* _What to produce_
Can you copy out the lines below word for word, keeping every character as it is?

* _Data for analysis_
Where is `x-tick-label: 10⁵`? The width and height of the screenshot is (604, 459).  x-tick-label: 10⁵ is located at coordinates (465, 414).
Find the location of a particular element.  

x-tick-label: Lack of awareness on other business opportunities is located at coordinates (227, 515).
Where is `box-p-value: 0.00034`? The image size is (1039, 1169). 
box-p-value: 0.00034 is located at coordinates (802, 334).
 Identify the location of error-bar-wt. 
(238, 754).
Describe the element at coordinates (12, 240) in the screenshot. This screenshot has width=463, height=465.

* _Your response_
Where is `x-tick-label: 10⁵`? The width and height of the screenshot is (604, 459).  x-tick-label: 10⁵ is located at coordinates (465, 414).
Find the location of a particular element.  

x-tick-label: Lack of awareness on other business opportunities is located at coordinates (227, 515).
Where is `box-p-value: 0.00034`? The image size is (1039, 1169). 
box-p-value: 0.00034 is located at coordinates (802, 334).
 Identify the location of error-bar-wt. 
(238, 754).
Describe the element at coordinates (12, 240) in the screenshot. This screenshot has width=463, height=465.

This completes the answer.